Limitations on the Use of FFO per Diluted Share, EBITDA and Adjusted
EBITDA
We calculate FFO per diluted share in accordance with standards
established by NAREIT, which may not be comparable to measures calculated
by other companies who do not use the NAREIT definition of FFO or calculate
FFO per diluted share in accordance with NAREIT guidance. In addition,
although FFO per diluted share is a useful measure when comparing our
results to other REITs, it may not be helpful to investors when comparing
us to non-REITs.

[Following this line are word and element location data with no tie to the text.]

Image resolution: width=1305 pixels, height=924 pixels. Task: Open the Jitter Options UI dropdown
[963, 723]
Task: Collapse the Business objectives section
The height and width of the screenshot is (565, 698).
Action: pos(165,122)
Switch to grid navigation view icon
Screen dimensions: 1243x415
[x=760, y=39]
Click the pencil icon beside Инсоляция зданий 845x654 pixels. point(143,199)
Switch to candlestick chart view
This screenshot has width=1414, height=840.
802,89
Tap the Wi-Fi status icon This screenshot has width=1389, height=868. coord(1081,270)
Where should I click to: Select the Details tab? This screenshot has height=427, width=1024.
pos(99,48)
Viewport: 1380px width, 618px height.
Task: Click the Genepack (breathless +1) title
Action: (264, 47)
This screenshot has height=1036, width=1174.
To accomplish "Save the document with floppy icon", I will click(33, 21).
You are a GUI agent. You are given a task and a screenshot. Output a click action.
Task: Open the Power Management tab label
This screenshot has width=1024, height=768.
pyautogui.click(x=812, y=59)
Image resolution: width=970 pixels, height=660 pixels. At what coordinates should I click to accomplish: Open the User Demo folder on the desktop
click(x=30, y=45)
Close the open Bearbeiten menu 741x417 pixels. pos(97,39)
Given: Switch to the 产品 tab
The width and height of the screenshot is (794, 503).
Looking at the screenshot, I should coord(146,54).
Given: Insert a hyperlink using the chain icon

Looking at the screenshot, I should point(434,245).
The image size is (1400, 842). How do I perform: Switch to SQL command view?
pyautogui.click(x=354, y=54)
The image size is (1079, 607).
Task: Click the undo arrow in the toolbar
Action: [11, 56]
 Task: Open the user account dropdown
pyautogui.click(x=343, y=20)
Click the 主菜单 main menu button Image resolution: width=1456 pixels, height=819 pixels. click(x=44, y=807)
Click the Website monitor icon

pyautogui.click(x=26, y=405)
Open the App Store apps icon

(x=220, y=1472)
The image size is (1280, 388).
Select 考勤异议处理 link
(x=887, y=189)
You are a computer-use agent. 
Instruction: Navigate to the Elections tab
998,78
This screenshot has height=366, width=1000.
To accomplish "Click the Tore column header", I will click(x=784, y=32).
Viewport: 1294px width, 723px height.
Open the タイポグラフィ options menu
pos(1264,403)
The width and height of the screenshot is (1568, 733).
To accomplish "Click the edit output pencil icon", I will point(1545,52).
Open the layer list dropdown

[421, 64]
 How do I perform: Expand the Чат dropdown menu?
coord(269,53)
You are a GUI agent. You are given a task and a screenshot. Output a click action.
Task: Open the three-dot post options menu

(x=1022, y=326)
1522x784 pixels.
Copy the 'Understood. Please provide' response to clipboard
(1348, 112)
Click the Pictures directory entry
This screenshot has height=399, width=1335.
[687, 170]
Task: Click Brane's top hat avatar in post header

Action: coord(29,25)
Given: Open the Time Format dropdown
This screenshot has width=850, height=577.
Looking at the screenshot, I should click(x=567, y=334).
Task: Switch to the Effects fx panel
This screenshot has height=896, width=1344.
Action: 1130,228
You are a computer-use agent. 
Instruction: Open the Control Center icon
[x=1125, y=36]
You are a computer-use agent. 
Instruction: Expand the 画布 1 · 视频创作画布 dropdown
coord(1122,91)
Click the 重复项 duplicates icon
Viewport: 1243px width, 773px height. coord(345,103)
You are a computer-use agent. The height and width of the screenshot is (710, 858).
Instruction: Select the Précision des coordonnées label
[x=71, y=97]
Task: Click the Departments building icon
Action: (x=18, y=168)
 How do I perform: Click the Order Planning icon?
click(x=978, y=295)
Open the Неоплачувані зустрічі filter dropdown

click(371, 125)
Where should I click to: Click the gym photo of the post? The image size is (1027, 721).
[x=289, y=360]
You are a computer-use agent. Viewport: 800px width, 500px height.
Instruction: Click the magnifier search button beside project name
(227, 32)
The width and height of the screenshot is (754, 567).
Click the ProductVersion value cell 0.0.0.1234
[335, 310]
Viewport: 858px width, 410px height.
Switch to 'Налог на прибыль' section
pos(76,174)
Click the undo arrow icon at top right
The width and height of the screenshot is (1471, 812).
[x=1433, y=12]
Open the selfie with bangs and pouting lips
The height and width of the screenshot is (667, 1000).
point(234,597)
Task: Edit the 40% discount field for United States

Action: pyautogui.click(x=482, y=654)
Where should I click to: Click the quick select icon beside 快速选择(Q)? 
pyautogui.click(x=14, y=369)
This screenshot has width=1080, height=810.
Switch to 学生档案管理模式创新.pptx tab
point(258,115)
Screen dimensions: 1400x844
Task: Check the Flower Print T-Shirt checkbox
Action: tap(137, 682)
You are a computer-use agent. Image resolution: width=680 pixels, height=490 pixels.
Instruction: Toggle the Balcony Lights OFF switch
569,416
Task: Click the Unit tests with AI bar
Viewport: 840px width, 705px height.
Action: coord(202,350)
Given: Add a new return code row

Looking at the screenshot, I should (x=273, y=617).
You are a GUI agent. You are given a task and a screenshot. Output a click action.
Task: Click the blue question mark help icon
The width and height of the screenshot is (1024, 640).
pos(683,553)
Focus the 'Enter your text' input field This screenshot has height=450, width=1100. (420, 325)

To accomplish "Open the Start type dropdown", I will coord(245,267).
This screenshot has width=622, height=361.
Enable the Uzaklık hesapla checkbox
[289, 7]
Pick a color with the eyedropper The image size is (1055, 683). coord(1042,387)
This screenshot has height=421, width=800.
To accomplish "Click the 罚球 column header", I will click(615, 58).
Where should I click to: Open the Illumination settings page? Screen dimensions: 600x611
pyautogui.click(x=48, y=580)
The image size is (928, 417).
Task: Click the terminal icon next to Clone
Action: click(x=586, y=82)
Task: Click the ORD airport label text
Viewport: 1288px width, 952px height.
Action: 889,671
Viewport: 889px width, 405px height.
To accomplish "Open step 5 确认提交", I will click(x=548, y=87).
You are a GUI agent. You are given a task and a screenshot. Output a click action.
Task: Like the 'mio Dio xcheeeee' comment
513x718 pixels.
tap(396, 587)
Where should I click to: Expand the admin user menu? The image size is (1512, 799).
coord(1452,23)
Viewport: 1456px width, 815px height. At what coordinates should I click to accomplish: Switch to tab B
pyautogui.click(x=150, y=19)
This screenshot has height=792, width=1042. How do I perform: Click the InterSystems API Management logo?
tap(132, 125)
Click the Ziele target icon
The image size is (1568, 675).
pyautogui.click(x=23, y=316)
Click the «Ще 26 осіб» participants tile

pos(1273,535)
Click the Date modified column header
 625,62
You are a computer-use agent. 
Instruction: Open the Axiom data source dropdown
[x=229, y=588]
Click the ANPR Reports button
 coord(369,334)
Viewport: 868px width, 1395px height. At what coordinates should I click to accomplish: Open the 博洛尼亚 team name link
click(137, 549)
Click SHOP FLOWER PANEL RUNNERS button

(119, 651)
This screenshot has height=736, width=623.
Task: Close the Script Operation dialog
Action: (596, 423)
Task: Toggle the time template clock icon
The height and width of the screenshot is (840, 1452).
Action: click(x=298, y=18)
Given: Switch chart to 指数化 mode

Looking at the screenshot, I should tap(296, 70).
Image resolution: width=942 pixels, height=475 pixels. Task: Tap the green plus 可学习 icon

EBITDA and Adjusted EBITDA, as presented, may also not be
comparable to measures calculated by other companies. This information
should not be considered as an alternative to net income, operating profit,
cash from operations or any other operating performance measure calculated
in accordance with GAAP. Cash expenditures for various long-term assets
(such as renewal and replacement capital expenditures), interest expense
(for EBITDA and Adjusted EBITDA purposes only) and other items have been
and will be incurred and are not reflected in the EBITDA, Adjusted EBITDA
and FFO per diluted share presentations. Management compensates for these
limitations by separately considering the impact of these excluded items to
the extent they are material to operating decisions or assessments of our
operating performance. Our consolidated statement of operations and cash
flows include interest expense, capital expenditures, and other excluded
items, all of which should be considered when evaluating our performance,
as well as the usefulness of our non-GAAP financial measures. Additionally,
FFO per diluted share, EBITDA and Adjusted EBITDA should not be considered
as a measure of our liquidity or indicative of funds available to fund our
cash needs, including our ability to make cash distributions. In addition,
FFO per diluted share does not measure, and should not be used as a measure
of, amounts that accrue directly to stockholders' benefit.